As part of the amendment to the Criminal Code, Criminal Libel has been taken off the Law Books, effective September 14.
The effect of the move is that local Journalists can continue to ply their trade, free from the threat of facing Criminal Libel from politicians.
However, Director of Public Prosecutions (DPP) Christopher Nelson told THE NEW TODAY newspaper that if there is a Criminal Libel case pending before September 14, it remains alive.
Sections 252 and 253 that dealt with both Intentional and Negligent Criminal Libel have been repealed.
According to DPP Nelson if Journalists intentionally or negligently libel someone, they cannot be criminally prosecuted based on the changes to the Criminal Code that was initiated by the governing National Democratic Congress (NDC) administration.
However, the DPP disclosed that civil consequences would still be another avenue for someone who has been libeled to get at Journalists.
He warned that the removal of Criminal Libel on the Law Books is not “an open season” for Journalists to print any information in their possession without verifying it.
DPP Nelson said the job of the Journalists is to inform and not to misinform and they still need to be careful as they have a duty and obligation to verify what is reported.
“That responsibility still remains, and the civil sanction is still there,” he stressed.
“Check, double check and recheck. Make sure that what you put out is accurate, is correct, unless it is an opinion,” he added.
The DPP spoke of the general law on libel that is between private parties being still intact, and according to him would not change.
“It is in the same way that somebody damages your goods or your property, you can sue them, it is the same way you damage someone’s reputation they can sue you. But the object of the legal proceedings in civil is a compensation or probably injunction. The object of the criminal sanction was for punishment,” he said.

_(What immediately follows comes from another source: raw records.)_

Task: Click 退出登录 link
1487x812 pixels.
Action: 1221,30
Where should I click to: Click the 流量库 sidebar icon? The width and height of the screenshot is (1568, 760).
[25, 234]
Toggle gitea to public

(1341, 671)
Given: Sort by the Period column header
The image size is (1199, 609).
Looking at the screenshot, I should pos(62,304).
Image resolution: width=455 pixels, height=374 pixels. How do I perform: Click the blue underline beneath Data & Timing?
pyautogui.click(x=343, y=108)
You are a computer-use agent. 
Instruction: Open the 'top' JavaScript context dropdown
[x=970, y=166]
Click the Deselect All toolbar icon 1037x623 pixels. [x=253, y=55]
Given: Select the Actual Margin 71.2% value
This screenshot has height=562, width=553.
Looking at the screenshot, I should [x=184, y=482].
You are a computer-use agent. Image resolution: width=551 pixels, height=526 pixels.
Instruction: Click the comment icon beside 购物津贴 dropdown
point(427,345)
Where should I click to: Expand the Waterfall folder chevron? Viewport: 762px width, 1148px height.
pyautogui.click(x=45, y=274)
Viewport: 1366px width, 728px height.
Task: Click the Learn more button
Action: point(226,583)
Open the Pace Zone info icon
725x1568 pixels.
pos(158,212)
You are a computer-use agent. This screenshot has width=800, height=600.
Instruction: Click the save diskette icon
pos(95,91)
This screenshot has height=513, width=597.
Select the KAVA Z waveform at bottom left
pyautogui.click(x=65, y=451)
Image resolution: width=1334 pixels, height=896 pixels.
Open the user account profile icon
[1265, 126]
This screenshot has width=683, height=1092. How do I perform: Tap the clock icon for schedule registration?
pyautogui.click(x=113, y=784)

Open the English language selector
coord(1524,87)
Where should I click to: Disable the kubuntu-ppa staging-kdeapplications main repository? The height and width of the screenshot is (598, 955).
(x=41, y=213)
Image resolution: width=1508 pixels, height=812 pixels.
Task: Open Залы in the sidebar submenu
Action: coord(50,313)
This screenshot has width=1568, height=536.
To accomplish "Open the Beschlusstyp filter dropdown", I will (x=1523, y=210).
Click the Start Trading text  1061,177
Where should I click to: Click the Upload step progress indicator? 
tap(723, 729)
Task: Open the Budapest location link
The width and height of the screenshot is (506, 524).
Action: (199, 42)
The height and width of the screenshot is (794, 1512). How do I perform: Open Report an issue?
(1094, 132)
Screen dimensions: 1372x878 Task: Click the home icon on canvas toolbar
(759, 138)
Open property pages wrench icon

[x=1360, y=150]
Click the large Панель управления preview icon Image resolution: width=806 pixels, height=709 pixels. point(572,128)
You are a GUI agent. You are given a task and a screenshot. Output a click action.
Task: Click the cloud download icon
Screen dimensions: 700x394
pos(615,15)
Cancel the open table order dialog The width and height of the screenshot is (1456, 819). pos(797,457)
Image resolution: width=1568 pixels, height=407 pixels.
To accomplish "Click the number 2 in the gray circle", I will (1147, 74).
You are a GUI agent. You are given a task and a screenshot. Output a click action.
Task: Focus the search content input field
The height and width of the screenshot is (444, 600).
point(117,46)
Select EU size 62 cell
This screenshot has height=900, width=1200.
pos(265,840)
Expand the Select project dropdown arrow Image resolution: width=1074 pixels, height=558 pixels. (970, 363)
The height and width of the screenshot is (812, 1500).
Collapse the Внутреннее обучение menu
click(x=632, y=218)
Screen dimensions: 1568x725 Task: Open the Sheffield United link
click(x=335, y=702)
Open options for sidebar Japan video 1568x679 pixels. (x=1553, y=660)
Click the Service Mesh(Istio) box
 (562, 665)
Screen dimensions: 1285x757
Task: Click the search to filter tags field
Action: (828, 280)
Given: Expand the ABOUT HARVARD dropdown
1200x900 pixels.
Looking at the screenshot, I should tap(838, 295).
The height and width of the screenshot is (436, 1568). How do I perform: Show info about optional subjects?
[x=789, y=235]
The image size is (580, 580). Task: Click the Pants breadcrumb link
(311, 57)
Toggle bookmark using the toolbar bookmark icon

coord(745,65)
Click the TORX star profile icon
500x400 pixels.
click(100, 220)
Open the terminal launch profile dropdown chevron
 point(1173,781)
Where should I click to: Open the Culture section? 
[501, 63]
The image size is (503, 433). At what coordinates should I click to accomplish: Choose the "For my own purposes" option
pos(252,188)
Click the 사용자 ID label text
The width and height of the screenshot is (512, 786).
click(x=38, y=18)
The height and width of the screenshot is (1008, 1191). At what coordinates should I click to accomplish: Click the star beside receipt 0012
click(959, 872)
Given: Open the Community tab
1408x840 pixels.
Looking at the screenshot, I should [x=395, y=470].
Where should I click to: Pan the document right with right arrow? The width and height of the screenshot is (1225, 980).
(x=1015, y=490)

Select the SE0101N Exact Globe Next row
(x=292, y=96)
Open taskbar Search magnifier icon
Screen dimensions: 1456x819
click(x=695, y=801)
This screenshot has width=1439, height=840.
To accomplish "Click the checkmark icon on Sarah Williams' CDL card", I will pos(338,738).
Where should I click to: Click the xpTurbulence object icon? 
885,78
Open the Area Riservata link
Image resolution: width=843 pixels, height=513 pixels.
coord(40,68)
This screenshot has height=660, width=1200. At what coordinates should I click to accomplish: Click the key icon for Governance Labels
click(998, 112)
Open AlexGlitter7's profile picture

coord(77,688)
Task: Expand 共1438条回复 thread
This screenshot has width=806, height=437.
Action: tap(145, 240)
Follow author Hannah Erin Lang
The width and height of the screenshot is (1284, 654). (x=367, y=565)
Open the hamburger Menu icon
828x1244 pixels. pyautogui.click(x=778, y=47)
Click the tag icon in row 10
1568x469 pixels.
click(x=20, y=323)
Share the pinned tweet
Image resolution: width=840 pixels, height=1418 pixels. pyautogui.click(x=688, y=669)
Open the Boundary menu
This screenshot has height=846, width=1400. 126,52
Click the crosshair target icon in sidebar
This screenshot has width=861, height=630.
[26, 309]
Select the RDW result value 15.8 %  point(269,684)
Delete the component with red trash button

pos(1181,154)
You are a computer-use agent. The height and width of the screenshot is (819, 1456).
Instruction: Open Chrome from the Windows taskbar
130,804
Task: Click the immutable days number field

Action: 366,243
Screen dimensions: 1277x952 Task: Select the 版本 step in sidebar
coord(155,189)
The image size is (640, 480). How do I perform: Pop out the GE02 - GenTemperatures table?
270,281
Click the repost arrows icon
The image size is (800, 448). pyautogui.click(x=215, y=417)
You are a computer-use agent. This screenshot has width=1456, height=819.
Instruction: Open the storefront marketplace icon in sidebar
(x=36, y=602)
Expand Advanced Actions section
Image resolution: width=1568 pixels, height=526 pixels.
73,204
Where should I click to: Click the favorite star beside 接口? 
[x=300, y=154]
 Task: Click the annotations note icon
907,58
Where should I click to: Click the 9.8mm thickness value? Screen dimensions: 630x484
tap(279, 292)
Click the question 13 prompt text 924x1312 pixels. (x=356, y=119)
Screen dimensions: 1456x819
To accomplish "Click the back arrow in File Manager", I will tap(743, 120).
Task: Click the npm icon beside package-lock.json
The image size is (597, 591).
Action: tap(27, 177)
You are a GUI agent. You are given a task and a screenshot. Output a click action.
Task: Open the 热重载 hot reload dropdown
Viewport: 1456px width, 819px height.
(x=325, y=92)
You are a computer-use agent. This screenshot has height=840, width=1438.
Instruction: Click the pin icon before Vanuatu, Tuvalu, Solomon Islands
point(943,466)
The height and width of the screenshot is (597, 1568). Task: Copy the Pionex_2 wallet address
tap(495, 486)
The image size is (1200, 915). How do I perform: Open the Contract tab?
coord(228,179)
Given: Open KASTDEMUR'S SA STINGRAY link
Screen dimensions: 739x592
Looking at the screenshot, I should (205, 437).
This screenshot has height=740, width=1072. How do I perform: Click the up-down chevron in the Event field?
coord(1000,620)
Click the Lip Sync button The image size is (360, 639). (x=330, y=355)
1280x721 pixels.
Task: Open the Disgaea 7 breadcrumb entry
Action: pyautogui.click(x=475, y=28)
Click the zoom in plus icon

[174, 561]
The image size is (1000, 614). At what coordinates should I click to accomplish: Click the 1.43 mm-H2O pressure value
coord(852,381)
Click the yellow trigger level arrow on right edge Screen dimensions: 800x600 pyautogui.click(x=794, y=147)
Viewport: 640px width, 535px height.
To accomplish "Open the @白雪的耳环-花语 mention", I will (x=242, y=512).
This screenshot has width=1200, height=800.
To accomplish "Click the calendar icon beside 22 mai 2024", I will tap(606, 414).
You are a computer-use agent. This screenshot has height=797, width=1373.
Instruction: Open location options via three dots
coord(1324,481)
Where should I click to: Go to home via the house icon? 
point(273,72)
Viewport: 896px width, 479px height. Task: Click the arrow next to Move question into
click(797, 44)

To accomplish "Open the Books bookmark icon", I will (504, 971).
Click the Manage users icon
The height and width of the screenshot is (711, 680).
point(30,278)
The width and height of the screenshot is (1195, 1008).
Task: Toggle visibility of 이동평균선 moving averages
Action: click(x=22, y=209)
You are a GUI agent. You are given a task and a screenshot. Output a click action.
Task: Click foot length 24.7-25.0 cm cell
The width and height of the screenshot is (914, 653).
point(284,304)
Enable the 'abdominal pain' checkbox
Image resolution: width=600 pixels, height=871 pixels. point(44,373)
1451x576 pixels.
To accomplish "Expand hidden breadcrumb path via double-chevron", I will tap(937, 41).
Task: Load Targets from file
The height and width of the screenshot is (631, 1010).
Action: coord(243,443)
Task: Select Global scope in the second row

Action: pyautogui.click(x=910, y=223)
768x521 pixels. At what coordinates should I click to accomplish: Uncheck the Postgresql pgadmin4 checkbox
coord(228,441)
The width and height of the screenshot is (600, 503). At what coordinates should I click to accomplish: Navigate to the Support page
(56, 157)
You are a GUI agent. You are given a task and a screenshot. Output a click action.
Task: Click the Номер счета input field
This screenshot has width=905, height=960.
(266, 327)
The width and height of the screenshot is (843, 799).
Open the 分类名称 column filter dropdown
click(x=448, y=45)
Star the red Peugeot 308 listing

The penalty for intentional libel carried a maximum penalty of two years imprisonment, while negligent libel was six months.
The last known case of criminal libel in Grenada was instituted by former Special Prosecutor, Hugh Wildman of Jamaica on behalf of former Prime Minister, Dr. Keith Mitchell against Editor of the defunct GRENADA TODAY newspaper.
The case was taken off the court list by DPP Nelson after Dr. Mitchell repeatedly failed to appear in court before then Chief Magistrate, Patricia Mark to be cross-examined by local attorney-at-law, Anselm Clouden.
The Chief Magistrate was forced to demit office after she allegedly refused to bow to demands to cut short the cross examination by Clouden and send the matter up to the high court for trial before a judge and jury.